* **What to work on**
Repeat the listing below in full, keeping every character as it is.

━━━ Data for analysis ━━━

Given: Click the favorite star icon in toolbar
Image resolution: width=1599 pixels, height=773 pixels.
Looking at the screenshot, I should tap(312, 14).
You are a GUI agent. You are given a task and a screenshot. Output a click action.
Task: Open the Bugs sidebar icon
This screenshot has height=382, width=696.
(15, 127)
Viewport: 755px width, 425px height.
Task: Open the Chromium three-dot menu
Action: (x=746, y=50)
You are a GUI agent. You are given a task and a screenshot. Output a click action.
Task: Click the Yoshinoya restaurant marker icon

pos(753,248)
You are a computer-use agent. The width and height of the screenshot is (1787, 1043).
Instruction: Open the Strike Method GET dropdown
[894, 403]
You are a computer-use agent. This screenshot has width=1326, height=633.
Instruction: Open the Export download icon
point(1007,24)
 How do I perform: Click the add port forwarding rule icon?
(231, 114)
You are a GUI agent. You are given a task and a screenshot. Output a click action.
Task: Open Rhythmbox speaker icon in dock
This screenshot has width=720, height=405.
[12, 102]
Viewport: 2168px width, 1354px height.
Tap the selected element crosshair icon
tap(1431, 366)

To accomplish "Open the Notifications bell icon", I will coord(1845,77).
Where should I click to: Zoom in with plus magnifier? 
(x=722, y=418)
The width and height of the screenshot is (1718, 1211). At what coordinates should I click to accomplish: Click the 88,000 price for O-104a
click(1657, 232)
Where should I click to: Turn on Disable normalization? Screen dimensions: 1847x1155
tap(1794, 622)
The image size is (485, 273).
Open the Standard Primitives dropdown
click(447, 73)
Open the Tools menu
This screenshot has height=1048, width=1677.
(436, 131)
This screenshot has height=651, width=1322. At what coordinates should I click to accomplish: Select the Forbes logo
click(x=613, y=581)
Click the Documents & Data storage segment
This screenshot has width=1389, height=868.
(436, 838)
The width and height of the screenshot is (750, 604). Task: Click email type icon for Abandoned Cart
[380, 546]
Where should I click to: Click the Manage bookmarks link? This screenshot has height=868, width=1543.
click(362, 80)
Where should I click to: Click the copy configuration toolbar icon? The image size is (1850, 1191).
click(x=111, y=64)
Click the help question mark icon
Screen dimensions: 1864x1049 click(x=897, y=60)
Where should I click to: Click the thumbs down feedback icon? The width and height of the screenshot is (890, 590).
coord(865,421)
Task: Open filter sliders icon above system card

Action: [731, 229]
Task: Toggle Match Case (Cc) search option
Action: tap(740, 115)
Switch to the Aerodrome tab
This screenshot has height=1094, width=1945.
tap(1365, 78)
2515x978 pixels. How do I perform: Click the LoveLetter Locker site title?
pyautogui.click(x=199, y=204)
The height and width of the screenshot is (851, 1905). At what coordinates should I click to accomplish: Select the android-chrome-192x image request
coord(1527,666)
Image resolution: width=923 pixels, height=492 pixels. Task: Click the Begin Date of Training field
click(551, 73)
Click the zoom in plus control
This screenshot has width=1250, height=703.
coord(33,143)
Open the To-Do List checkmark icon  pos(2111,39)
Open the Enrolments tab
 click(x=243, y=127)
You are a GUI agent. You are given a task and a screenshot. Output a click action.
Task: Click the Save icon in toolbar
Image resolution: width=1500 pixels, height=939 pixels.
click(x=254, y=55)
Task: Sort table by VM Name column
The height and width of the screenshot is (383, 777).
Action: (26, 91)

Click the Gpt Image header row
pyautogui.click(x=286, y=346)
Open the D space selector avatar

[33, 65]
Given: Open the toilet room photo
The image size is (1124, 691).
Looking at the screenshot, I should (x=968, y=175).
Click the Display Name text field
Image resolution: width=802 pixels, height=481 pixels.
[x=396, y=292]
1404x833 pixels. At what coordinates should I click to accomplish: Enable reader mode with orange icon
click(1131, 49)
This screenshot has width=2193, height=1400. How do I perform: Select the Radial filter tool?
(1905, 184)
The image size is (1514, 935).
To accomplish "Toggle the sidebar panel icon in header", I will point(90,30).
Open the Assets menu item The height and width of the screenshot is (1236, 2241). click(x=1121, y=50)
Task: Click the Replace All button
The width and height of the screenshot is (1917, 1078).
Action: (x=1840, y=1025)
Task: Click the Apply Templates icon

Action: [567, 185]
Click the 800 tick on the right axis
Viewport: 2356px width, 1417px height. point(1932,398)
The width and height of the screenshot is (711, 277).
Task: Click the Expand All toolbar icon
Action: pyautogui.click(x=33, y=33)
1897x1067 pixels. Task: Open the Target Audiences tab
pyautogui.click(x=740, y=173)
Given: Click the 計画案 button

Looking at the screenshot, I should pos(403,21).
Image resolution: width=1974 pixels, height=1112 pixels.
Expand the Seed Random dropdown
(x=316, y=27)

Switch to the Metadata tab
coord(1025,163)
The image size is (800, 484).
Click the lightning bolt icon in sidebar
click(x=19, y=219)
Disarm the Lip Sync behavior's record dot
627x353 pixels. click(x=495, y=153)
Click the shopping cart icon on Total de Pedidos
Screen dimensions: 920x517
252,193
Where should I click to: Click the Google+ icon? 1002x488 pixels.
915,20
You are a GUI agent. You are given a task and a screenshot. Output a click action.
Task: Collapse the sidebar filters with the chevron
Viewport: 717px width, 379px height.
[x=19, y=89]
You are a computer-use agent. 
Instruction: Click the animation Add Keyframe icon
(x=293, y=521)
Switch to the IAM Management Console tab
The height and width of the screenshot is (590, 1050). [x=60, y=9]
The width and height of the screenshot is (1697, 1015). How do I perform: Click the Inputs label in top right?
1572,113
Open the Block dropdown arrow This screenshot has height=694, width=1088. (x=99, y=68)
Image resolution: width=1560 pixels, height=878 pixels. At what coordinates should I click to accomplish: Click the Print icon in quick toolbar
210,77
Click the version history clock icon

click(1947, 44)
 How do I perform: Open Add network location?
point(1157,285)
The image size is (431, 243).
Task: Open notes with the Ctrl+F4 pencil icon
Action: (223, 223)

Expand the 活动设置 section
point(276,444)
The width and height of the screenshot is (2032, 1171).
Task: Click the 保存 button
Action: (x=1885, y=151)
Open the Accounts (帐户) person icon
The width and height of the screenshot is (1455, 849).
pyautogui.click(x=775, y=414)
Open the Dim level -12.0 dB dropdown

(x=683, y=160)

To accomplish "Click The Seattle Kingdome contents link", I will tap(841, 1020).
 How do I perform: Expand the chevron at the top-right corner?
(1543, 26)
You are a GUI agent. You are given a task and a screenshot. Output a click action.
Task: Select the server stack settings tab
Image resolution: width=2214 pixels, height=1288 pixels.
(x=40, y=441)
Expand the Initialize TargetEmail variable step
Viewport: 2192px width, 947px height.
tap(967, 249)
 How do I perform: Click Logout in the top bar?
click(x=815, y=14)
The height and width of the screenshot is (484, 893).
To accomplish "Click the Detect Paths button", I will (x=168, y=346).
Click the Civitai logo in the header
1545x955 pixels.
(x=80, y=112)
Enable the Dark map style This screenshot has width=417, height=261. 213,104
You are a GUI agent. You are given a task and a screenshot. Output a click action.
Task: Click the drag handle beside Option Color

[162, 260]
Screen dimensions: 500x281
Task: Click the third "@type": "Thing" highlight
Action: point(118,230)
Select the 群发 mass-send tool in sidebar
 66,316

━━━

* **Solution for this problem**
Given: Click the favorite star icon in toolbar
Image resolution: width=1599 pixels, height=773 pixels.
Looking at the screenshot, I should tap(312, 14).
You are a GUI agent. You are given a task and a screenshot. Output a click action.
Task: Open the Bugs sidebar icon
This screenshot has height=382, width=696.
(15, 127)
Viewport: 755px width, 425px height.
Task: Open the Chromium three-dot menu
Action: (x=746, y=50)
You are a GUI agent. You are given a task and a screenshot. Output a click action.
Task: Click the Yoshinoya restaurant marker icon

pos(753,248)
You are a computer-use agent. The width and height of the screenshot is (1787, 1043).
Instruction: Open the Strike Method GET dropdown
[894, 403]
You are a computer-use agent. This screenshot has width=1326, height=633.
Instruction: Open the Export download icon
point(1007,24)
 How do I perform: Click the add port forwarding rule icon?
(231, 114)
You are a GUI agent. You are given a task and a screenshot. Output a click action.
Task: Open Rhythmbox speaker icon in dock
This screenshot has width=720, height=405.
[12, 102]
Viewport: 2168px width, 1354px height.
Tap the selected element crosshair icon
tap(1431, 366)

To accomplish "Open the Notifications bell icon", I will coord(1845,77).
Where should I click to: Zoom in with plus magnifier? 
(x=722, y=418)
The width and height of the screenshot is (1718, 1211). At what coordinates should I click to accomplish: Click the 88,000 price for O-104a
click(1657, 232)
Where should I click to: Turn on Disable normalization? Screen dimensions: 1847x1155
tap(1794, 622)
The image size is (485, 273).
Open the Standard Primitives dropdown
click(447, 73)
Open the Tools menu
This screenshot has height=1048, width=1677.
(436, 131)
This screenshot has height=651, width=1322. At what coordinates should I click to accomplish: Select the Forbes logo
click(x=613, y=581)
Click the Documents & Data storage segment
This screenshot has width=1389, height=868.
(436, 838)
The width and height of the screenshot is (750, 604). Task: Click email type icon for Abandoned Cart
[380, 546]
Where should I click to: Click the Manage bookmarks link? This screenshot has height=868, width=1543.
click(362, 80)
Where should I click to: Click the copy configuration toolbar icon? The image size is (1850, 1191).
click(x=111, y=64)
Click the help question mark icon
Screen dimensions: 1864x1049 click(x=897, y=60)
Where should I click to: Click the thumbs down feedback icon? The width and height of the screenshot is (890, 590).
coord(865,421)
Task: Open filter sliders icon above system card

Action: [731, 229]
Task: Toggle Match Case (Cc) search option
Action: tap(740, 115)
Switch to the Aerodrome tab
This screenshot has height=1094, width=1945.
tap(1365, 78)
2515x978 pixels. How do I perform: Click the LoveLetter Locker site title?
pyautogui.click(x=199, y=204)
The height and width of the screenshot is (851, 1905). At what coordinates should I click to accomplish: Select the android-chrome-192x image request
coord(1527,666)
Image resolution: width=923 pixels, height=492 pixels. Task: Click the Begin Date of Training field
click(551, 73)
Click the zoom in plus control
This screenshot has width=1250, height=703.
coord(33,143)
Open the To-Do List checkmark icon  pos(2111,39)
Open the Enrolments tab
 click(x=243, y=127)
You are a GUI agent. You are given a task and a screenshot. Output a click action.
Task: Click the Save icon in toolbar
Image resolution: width=1500 pixels, height=939 pixels.
click(x=254, y=55)
Task: Sort table by VM Name column
The height and width of the screenshot is (383, 777).
Action: (26, 91)

Click the Gpt Image header row
pyautogui.click(x=286, y=346)
Open the D space selector avatar

[33, 65]
Given: Open the toilet room photo
The image size is (1124, 691).
Looking at the screenshot, I should (x=968, y=175).
Click the Display Name text field
Image resolution: width=802 pixels, height=481 pixels.
[x=396, y=292]
1404x833 pixels. At what coordinates should I click to accomplish: Enable reader mode with orange icon
click(1131, 49)
This screenshot has width=2193, height=1400. How do I perform: Select the Radial filter tool?
(1905, 184)
The image size is (1514, 935).
To accomplish "Toggle the sidebar panel icon in header", I will point(90,30).
Open the Assets menu item The height and width of the screenshot is (1236, 2241). click(x=1121, y=50)
Task: Click the Replace All button
The width and height of the screenshot is (1917, 1078).
Action: (x=1840, y=1025)
Task: Click the Apply Templates icon

Action: [567, 185]
Click the 800 tick on the right axis
Viewport: 2356px width, 1417px height. point(1932,398)
The width and height of the screenshot is (711, 277).
Task: Click the Expand All toolbar icon
Action: pyautogui.click(x=33, y=33)
1897x1067 pixels. Task: Open the Target Audiences tab
pyautogui.click(x=740, y=173)
Given: Click the 計画案 button

Looking at the screenshot, I should pos(403,21).
Image resolution: width=1974 pixels, height=1112 pixels.
Expand the Seed Random dropdown
(x=316, y=27)

Switch to the Metadata tab
coord(1025,163)
The image size is (800, 484).
Click the lightning bolt icon in sidebar
click(x=19, y=219)
Disarm the Lip Sync behavior's record dot
627x353 pixels. click(x=495, y=153)
Click the shopping cart icon on Total de Pedidos
Screen dimensions: 920x517
252,193
Where should I click to: Click the Google+ icon? 1002x488 pixels.
915,20
You are a GUI agent. You are given a task and a screenshot. Output a click action.
Task: Collapse the sidebar filters with the chevron
Viewport: 717px width, 379px height.
[x=19, y=89]
You are a computer-use agent. 
Instruction: Click the animation Add Keyframe icon
(x=293, y=521)
Switch to the IAM Management Console tab
The height and width of the screenshot is (590, 1050). [x=60, y=9]
The width and height of the screenshot is (1697, 1015). How do I perform: Click the Inputs label in top right?
1572,113
Open the Block dropdown arrow This screenshot has height=694, width=1088. (x=99, y=68)
Image resolution: width=1560 pixels, height=878 pixels. At what coordinates should I click to accomplish: Click the Print icon in quick toolbar
210,77
Click the version history clock icon

click(1947, 44)
 How do I perform: Open Add network location?
point(1157,285)
The image size is (431, 243).
Task: Open notes with the Ctrl+F4 pencil icon
Action: (223, 223)

Expand the 活动设置 section
point(276,444)
The width and height of the screenshot is (2032, 1171).
Task: Click the 保存 button
Action: (x=1885, y=151)
Open the Accounts (帐户) person icon
The width and height of the screenshot is (1455, 849).
pyautogui.click(x=775, y=414)
Open the Dim level -12.0 dB dropdown

(x=683, y=160)

To accomplish "Click The Seattle Kingdome contents link", I will tap(841, 1020).
 How do I perform: Expand the chevron at the top-right corner?
(1543, 26)
You are a GUI agent. You are given a task and a screenshot. Output a click action.
Task: Select the server stack settings tab
Image resolution: width=2214 pixels, height=1288 pixels.
(x=40, y=441)
Expand the Initialize TargetEmail variable step
Viewport: 2192px width, 947px height.
tap(967, 249)
 How do I perform: Click Logout in the top bar?
click(x=815, y=14)
The height and width of the screenshot is (484, 893).
To accomplish "Click the Detect Paths button", I will (x=168, y=346).
Click the Civitai logo in the header
1545x955 pixels.
(x=80, y=112)
Enable the Dark map style This screenshot has width=417, height=261. 213,104
You are a GUI agent. You are given a task and a screenshot. Output a click action.
Task: Click the drag handle beside Option Color

[162, 260]
Screen dimensions: 500x281
Task: Click the third "@type": "Thing" highlight
Action: point(118,230)
Select the 群发 mass-send tool in sidebar
 66,316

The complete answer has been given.